Maeda Takuma, Nakagawa Katsura, Murata Kuniko, Kanaumi Yoshiaki, Seguchi Shu, Kawamura Shiori, Kodama Mayumi, Kawai Takeshi, Kakutani Isami, Ohnishi Yoshihiko, Kokame Koichi, Okazaki Hitoshi, Miyata Shigeki
Shigeki Miyata MD, PhD, Division of Transfusion Medicine, National Cerebral and Cardiovascular Center, 5-7-1 Fujishirodai, Suita-city, Osaka 565-8565, Japan, Tel.: +81 6 6833 5012 ext. 2294, Fax: +81 6 6872 8175, E-mail:
Thromb Haemost. 2017 Jan 5;117(1):127-138. doi: 10.1160/TH16-06-0482. Epub 2016 Oct 13.
To diagnose heparin-induced thrombocytopenia (HIT), detection of platelet-activating antibodies (HIT antibodies) is crucial. However, serum platelet activation profiles vary across patients and depend on test conditions. We evaluated the association between clinical outcomes and platelet-activating profiles assessed by a platelet microparticle assay (PMA), which detects activation of washed platelets induced by HIT antibodies, in 401 consecutive patients clinically suspected of having HIT. We made modifications to the assay, such as donor selection for washed platelets that increased sensitivity. Serum that activated platelets at a therapeutic (but not high) heparin concentration was defined as positive. Of these, serum that activated platelets within 30 minutes or in the absence of heparin was defined as strongly positive. The remaining samples were considered weakly positive. As a result, 97 % and 93 % of patients who tested strongly and weakly positive had clinical profiles consistent with HIT, respectively. The incidence of thromboembolic events (TEEs) after heparin exposure in patients who tested strongly positive, weakly positive, and negative was 61 %, 40 %, and 29 %, respectively. Among patients who did not experience a TEE on the day HIT was suspected, there was no significant difference in the cumulative incidence of subsequent TEEs between patients who tested strongly and weakly positive when argatroban was initiated on the same day (19.0 % vs 7.1 %, p=0.313), but there was a significant difference when argatroban therapy was delayed by one or more days (61.1 % vs 17.6 %, p=0.007). The modified PMA is effective in diagnosing HIT and identifying patients at high risk for HIT-associated TEEs.

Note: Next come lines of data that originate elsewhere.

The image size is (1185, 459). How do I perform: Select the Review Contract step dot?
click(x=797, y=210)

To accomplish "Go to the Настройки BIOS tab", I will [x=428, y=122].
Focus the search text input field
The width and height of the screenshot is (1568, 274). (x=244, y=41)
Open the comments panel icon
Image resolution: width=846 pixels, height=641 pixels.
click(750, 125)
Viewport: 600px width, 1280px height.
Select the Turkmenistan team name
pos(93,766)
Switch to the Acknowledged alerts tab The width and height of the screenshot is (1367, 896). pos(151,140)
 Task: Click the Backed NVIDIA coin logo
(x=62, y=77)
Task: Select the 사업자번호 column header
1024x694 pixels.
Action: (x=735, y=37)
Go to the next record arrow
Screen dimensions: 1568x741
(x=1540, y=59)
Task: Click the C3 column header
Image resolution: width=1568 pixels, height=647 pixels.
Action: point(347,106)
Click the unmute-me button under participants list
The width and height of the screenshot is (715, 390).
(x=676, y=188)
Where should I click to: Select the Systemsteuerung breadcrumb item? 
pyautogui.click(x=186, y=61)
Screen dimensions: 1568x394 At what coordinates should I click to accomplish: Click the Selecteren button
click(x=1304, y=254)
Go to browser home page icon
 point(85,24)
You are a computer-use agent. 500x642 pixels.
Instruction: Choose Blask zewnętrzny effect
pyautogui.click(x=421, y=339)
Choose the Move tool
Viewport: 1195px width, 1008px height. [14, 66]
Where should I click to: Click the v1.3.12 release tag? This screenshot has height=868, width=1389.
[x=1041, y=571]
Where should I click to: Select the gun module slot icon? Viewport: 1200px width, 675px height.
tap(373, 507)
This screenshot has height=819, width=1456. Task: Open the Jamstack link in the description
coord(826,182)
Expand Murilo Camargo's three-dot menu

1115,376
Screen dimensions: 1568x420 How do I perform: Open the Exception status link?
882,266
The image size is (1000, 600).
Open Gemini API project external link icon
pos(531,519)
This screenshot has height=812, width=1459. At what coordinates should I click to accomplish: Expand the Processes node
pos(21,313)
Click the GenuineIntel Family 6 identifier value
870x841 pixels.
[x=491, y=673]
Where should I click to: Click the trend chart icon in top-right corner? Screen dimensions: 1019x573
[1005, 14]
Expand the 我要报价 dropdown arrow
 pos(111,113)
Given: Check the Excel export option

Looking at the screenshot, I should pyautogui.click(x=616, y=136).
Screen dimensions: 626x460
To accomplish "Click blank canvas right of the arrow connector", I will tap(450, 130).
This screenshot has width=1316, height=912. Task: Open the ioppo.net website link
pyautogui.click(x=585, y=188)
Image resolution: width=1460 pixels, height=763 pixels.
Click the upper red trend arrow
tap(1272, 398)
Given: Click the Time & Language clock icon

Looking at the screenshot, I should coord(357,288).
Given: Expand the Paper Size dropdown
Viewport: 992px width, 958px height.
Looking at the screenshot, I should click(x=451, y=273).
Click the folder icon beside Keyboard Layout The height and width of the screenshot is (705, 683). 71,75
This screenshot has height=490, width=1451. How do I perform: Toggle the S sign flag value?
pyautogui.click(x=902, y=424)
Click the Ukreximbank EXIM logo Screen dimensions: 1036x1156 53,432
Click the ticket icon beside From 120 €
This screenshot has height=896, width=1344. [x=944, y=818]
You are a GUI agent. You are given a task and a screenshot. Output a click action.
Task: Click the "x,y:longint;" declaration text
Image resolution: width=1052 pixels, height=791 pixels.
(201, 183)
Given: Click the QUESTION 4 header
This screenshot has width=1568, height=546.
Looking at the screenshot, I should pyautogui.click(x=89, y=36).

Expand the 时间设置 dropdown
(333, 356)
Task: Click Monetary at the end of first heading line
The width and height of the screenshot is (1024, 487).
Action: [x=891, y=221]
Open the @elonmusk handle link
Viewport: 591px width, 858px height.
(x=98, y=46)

要诊断肝素诱导的血小板减少症(HIT),检测血小板激活抗体(HIT抗体)至关重要。然而,不同患者的血清血小板激活情况各不相同,且取决于检测条件。我们评估了401例临床疑似HIT患者的临床结局与通过血小板微粒分析(PMA)评估的血小板激活情况之间的关联,该分析可检测由HIT抗体诱导的洗涤血小板的激活。我们对该分析进行了改进,例如选择洗涤血小板的供体以提高灵敏度。在治疗性(而非高剂量)肝素浓度下激活血小板的血清被定义为阳性。其中,在30分钟内或无肝素情况下激活血小板的血清被定义为强阳性。其余样本被视为弱阳性。结果,分别有97%和93%的强阳性和弱阳性检测患者具有与HIT一致的临床特征。肝素暴露后,强阳性、弱阳性和阴性检测患者的血栓栓塞事件(TEE)发生率分别为61%、40%和29%。在疑似HIT当天未发生TEE的患者中,当同一天开始使用阿加曲班时,强阳性和弱阳性检测患者后续TEE的累积发生率无显著差异(19.0%对7.1%,p = 0.313),但当阿加曲班治疗延迟一天或更多天时,存在显著差异(61.1%对17.6%,p = 0.007)。改良的PMA在诊断HIT和识别HIT相关TEE高危患者方面有效。